MAHKEMESİ :ASLİYE HUKUK MAHKEMESİ
Taraflar arasında görülen davada Sakarya 3. Asliye Hukuk Mahkemesince bozmaya uyularak verilen 13.06.2019 tarih ve 2019/96-2019/250 sayılı kararın Yargıtayca incelenmesi davalı vekili tarafından istenmiş ve temyiz dilekçesinin süresi içinde verildiği anlaşılmış olmakla, dava dosyası için Tetkik Hakimi … tarafından düzenlenen rapor dinlendikten ve yine dosya içerisindeki dilekçe, layihalar, duruşma tutanakları ve tüm belgeler okunup, incelendikten sonra işin gereği görüşülüp, düşünüldü:
Davacı vekili, davacı şirketin kasasından birçok müşteri çekinin çalındığını, şikayet üzerine soruşturma başlatıldığını ve ödeme yasağı kararı alındığını, hal böyle iken davaya konu olan keşidecisi diğer davacı … olan 09/03/2013 tarihli, 8.460-TL’lik çekin Anıtkaya Un Ltd. Şirketi’nin kaşesine sahte imza atılarak piyasaya sürüldüğünü ve davadışı birçok firma tarafından ciro edildiğini, bankaca çekin arka yüzüne mahkemenin şerhinin düşüldüğünü, buna rağmen davalı şirketin bu çeke ilişkin ihtiyati haciz kararı aldığını ve icra takibi başlattığını, ihtiyati haciz kararına istinaden davacı …’ in adresine hacze gidildiğini, çekin davacı … tarafından iyiniyet çerçevesinde ve ticari ilişkilerin bozulmaması için haciz baskısı altında 11.840-TL olarak ödendiğini belirterek, davacıların icra dosyasında davalı şirkete borçlu olmadıklarının tespitine ve icra veznesine ödenen paranın davalıdan istirdatına karar verilmesini talep ve dava etmiştir.
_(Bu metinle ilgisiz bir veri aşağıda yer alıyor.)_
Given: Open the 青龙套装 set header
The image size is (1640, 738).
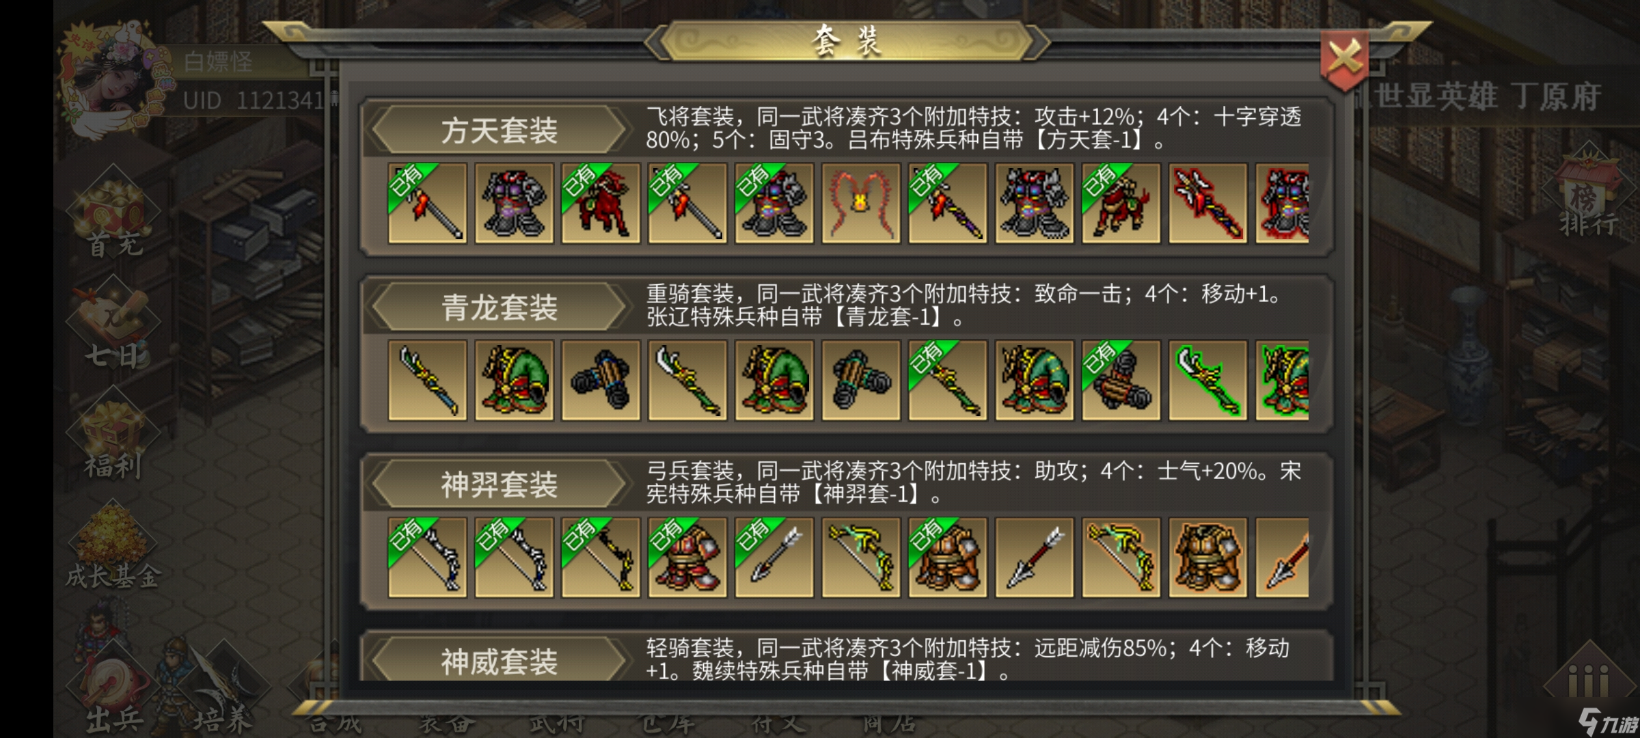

Davalı vekili, istirdat davasının davacısının borcu ödeyen kimse olduğunu, dava konusu çekin bedelini davacı keşideci … ödediğinden, diğer davacı şirketin dava açma hakkı bulunmadığını ve davanın husumetten reddi gerektiğini ayrıca davacı şirket icra hukuk mahkemesinde çekteki imzaya itiraz ettiğinden de işbu davayı açma hakkı bulunmadığını, davacı çek keşidecisi …’in imzaya itirazı bulunmadığını, çekin sebepten mücerret olduğunu, müvekkili şirketin dava konusu çeki davadışı ciranta STM Kimya San.Tic.Ltd.Şti’ye satmış olduğu malzemelere istinaden fatura karşılığında aldığını ve iyiniyetli olduğunu beyanla, davanın reddini talep etmiştir.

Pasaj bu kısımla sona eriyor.